With many corporations beginning to implement tags internally, the question is whether the technology can in and of itself be the basis of a business plan. Kevin Marks, a principal engineer at Technorati, said that probably won't happen anytime soon, adding that "it's not so much a product as a feature and a mindset".
To that end, tags will undoubtedly prove valuable in giving companies new ways to get a handle on the immense amount of information they have to coordinate.
"In a corporate environment, the interests are narrower than all the human interests on the Web and the vocabulary becomes narrower," said Dave Weinberger, a fellow at the Harvard Berkman Centre. "If it's a plastics company and someone uses the term 'mould', there's a much greater chance they're talking about injectable mould, so the ambiguity problem gets easier too."
Sifry used the example of an automobile company trying to merge German and American divisions and the attendant problems of information sharing it could cause.

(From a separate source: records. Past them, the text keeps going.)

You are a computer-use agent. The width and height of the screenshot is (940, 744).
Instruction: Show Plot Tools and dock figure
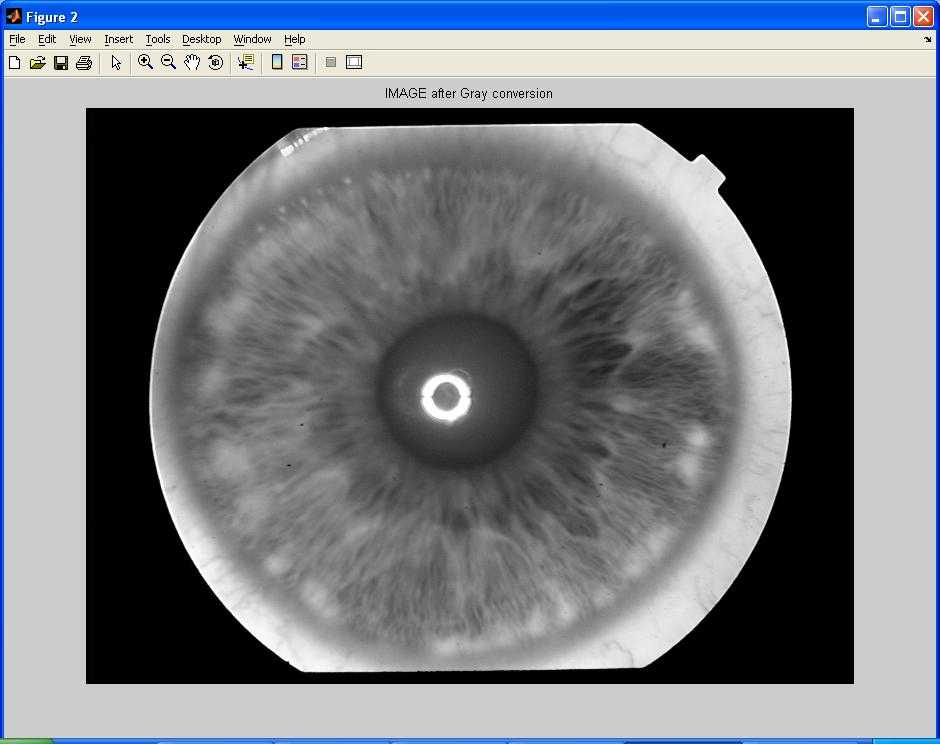coord(354,62)
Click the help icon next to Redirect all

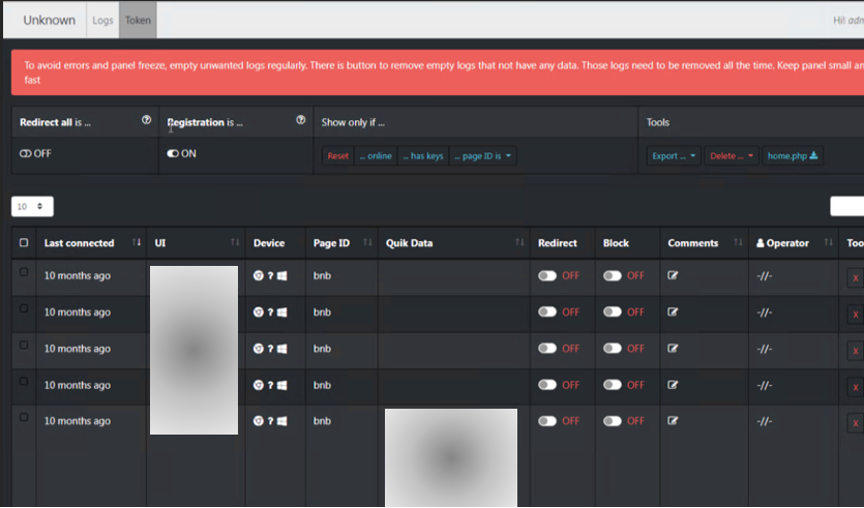coord(146,121)
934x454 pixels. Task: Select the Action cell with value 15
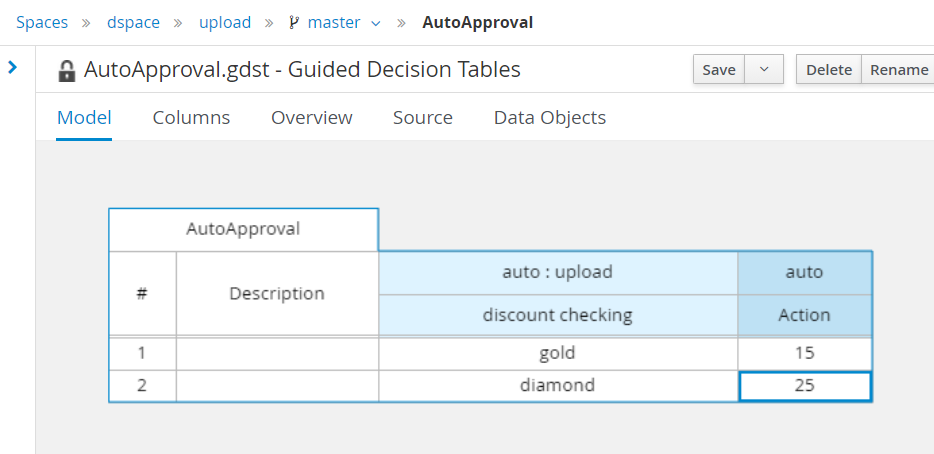point(805,353)
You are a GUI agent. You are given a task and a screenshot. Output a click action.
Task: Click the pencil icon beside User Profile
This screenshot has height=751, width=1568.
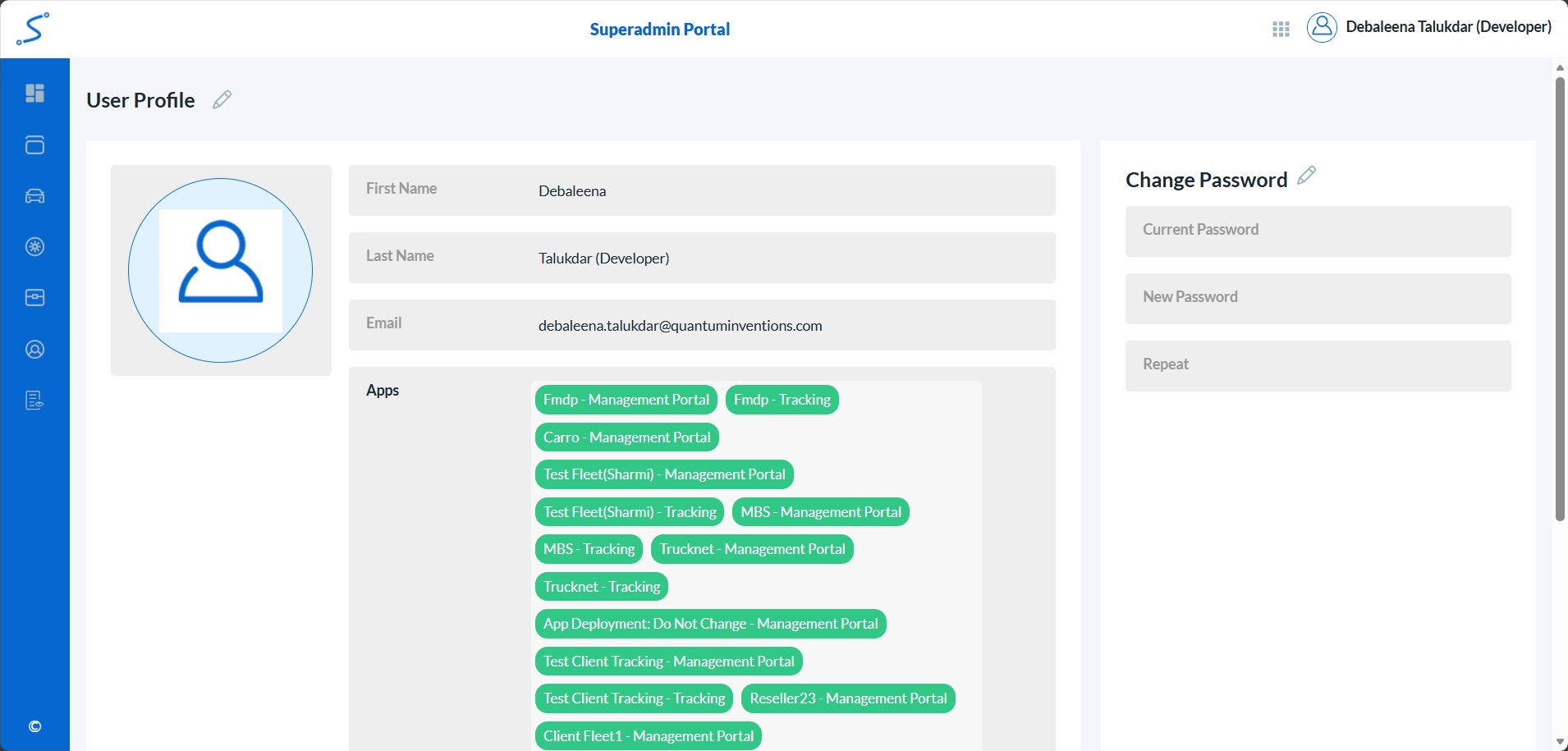[x=222, y=100]
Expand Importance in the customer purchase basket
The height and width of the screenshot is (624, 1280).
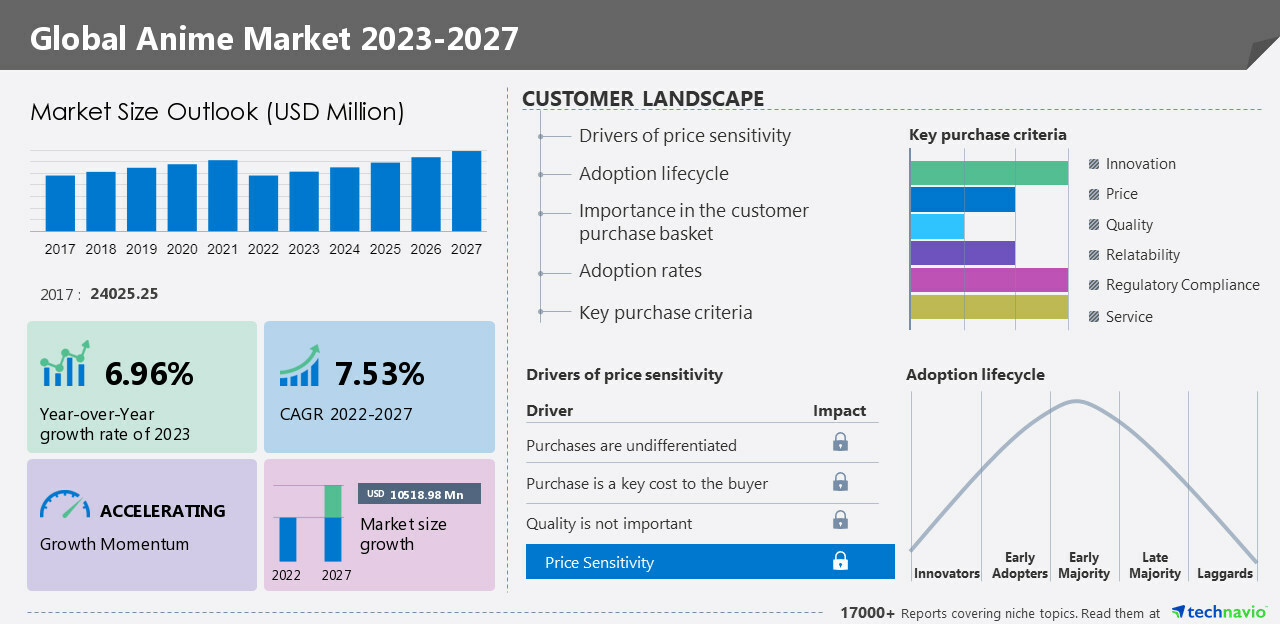pyautogui.click(x=693, y=222)
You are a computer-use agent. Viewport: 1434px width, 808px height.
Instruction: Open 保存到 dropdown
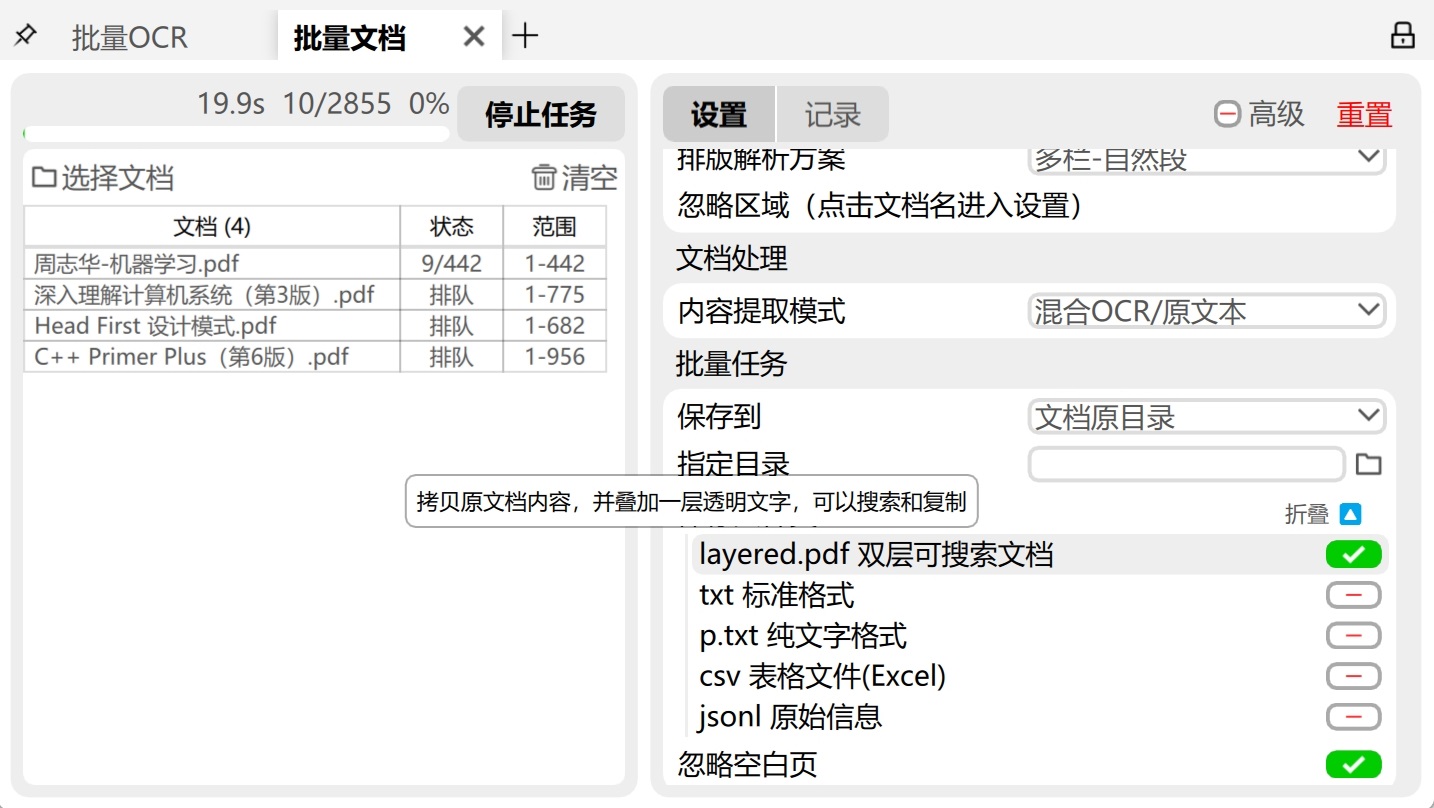tap(1206, 417)
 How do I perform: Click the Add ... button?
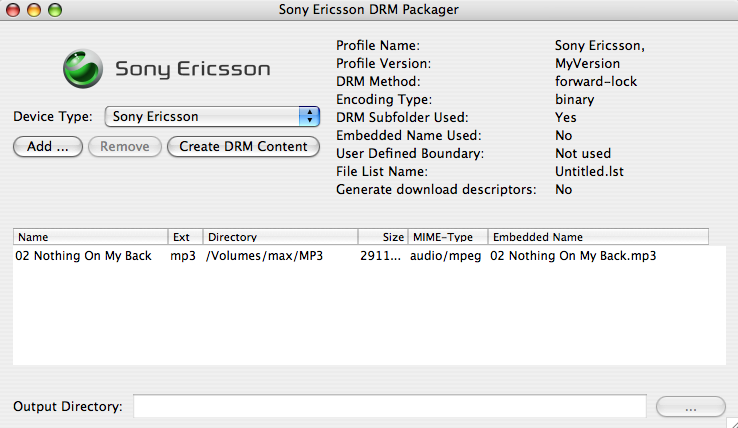click(x=47, y=147)
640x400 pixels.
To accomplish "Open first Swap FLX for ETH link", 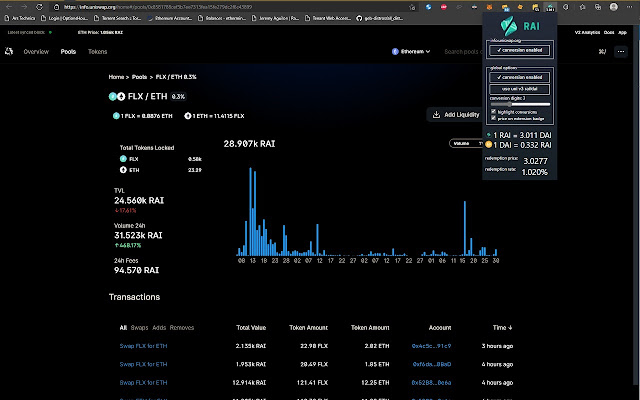I will [143, 345].
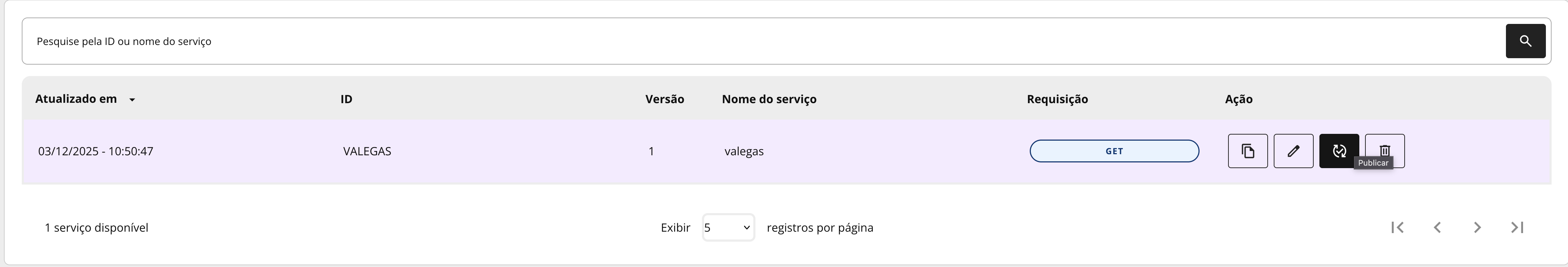The image size is (1568, 267).
Task: Advance to the next page
Action: [1477, 227]
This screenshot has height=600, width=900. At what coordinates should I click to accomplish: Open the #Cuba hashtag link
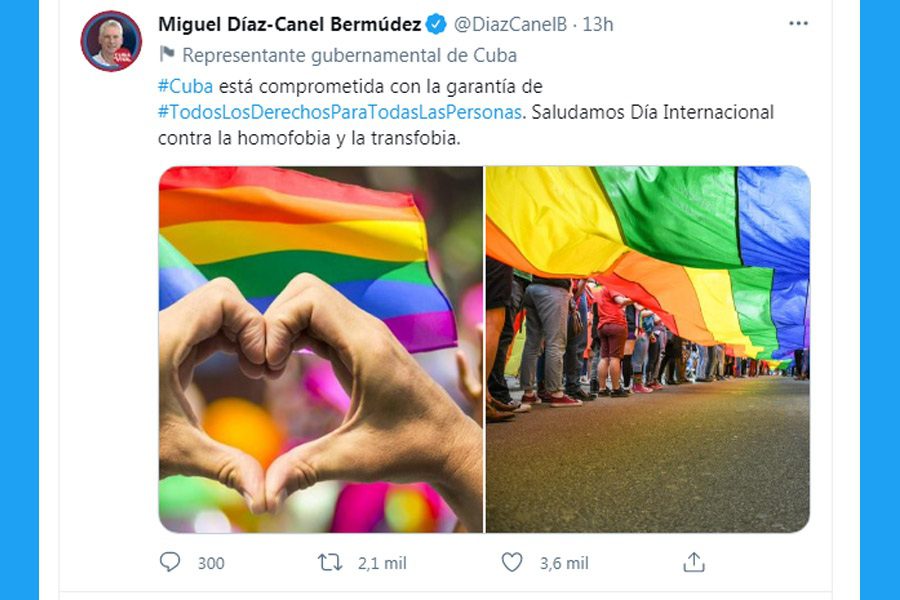tap(185, 86)
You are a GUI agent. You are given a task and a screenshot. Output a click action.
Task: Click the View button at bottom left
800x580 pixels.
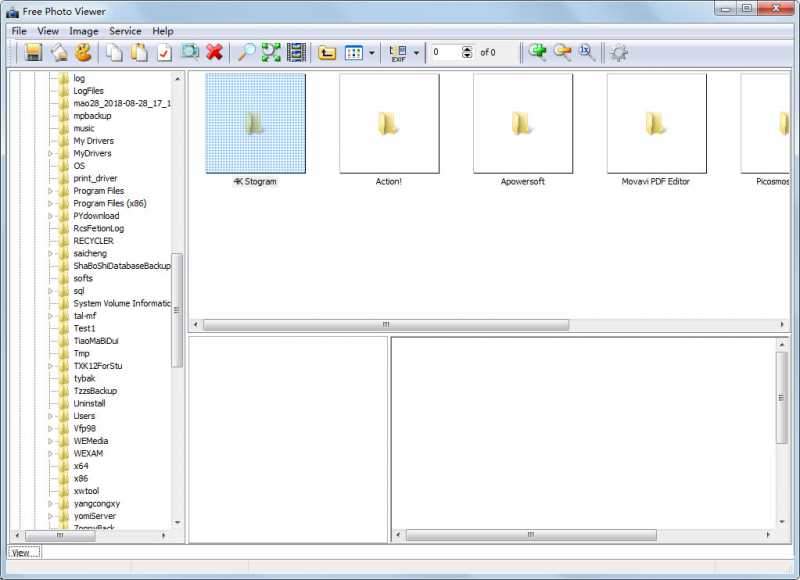(22, 551)
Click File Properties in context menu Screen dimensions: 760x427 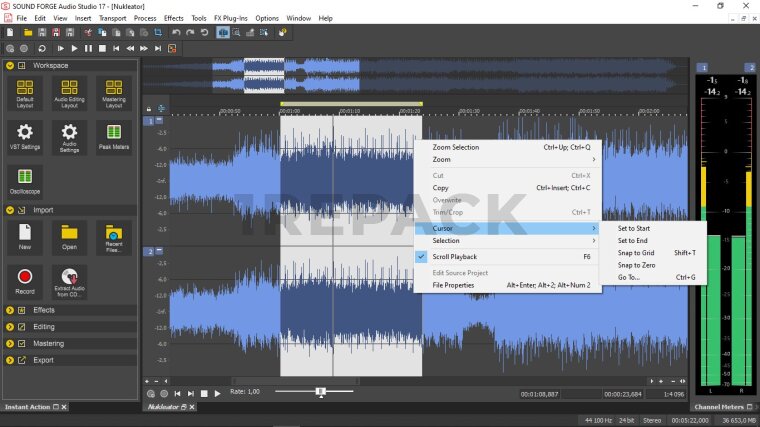[453, 285]
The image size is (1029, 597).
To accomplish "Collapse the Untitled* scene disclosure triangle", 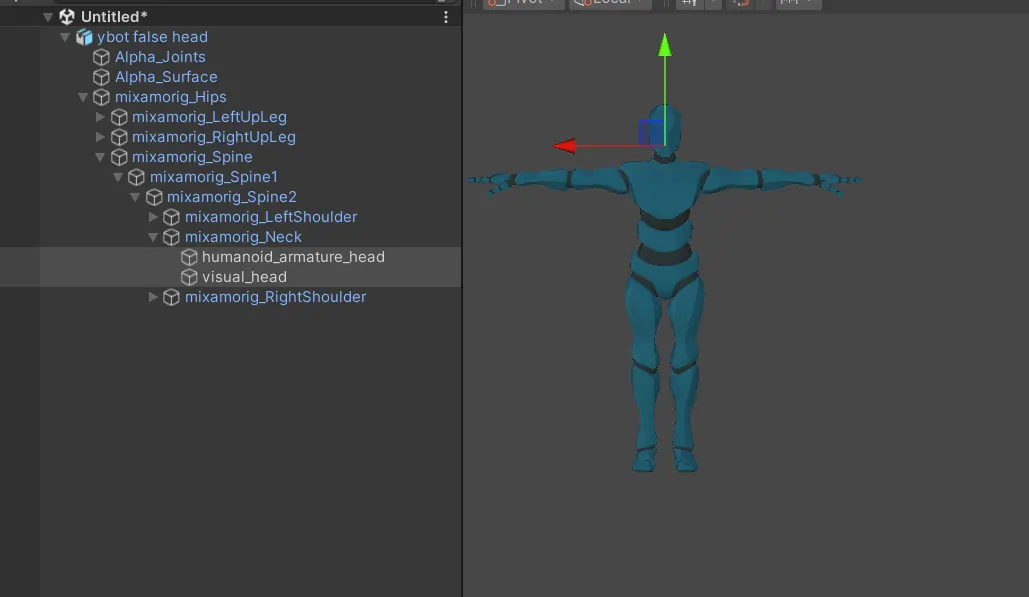I will 46,15.
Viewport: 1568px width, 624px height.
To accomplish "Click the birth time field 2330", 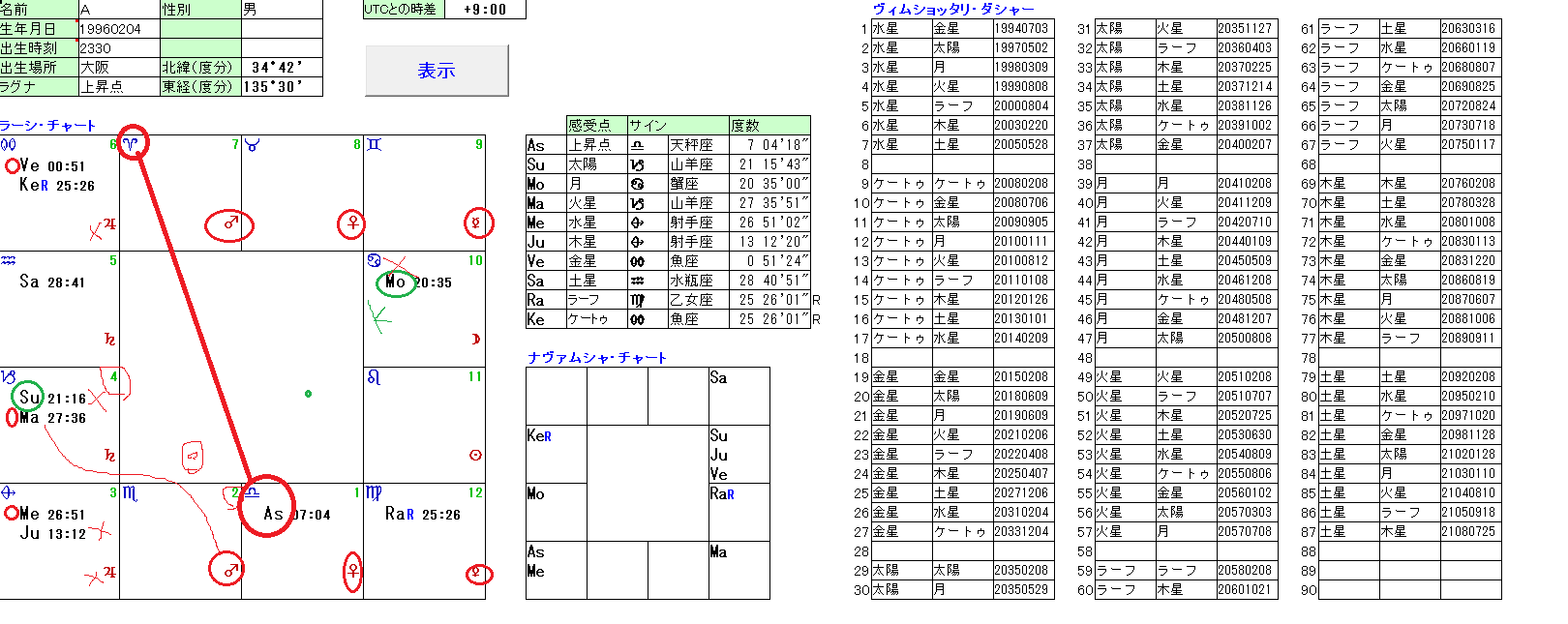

By implementing a tagging system which encourages employees to assign multiple tags to documents, the company could begin to build a bridge between documents in German and English that might never be crossed otherwise, he said.
"It makes a linkage between two disparate systems," Sifry said.
Thomas Vander Wal, the information architect credited with coining the term "folksonomy" noted that he'd heard about a consortium of museums looking to create a tagging project for works of art. He explained the idea would be to give museum patrons the power to assign tags to art and thus to provide more context, through the use of multiple tags, for people trying to understand certain works.
"It's essentially to figure out the vocabulary that regular people use, or just a cross-section of people would use, to describe art works," Vander Wal said.
The philosophical concepts behind tagging are even manifesting themselves out of the online world and into the realm of the physical.
Jane McGonigal, who works for 4orty2wo Entertainment, a so-called experience marketing firm, recently undertook a project called the Ministry of Reshelving. She explained that the idea was to challenge the common categorisation of the George Orwell classic, "1984".
Participants across the US were encouraged to go to bookstores and move copies of "1984" from their traditional "fiction" or "literature" placement to new sections. McGonigal suggested "current events", "politics", "history", "true crime" or even "new nonfiction".
In each case, those who moved a copy of the book were told to leave behind a leaflet explaining that "1984" had been reshelved and that the Ministry of Reshelving was "dedicated to the proper classification of fiction and nonfiction texts".
"We called it folksonomy mobs," McGonigal said, "coordinated acts of re-tagging or reclassification in public spaces".
McGonigal is also a fan of tagging online and said that on sites like Flickr, tags on photographs are a way for people to show they are interested in the work of others.
"When I go to Flickr and I tag people's photos, it's to show them that I care," she said. "It's like a hug."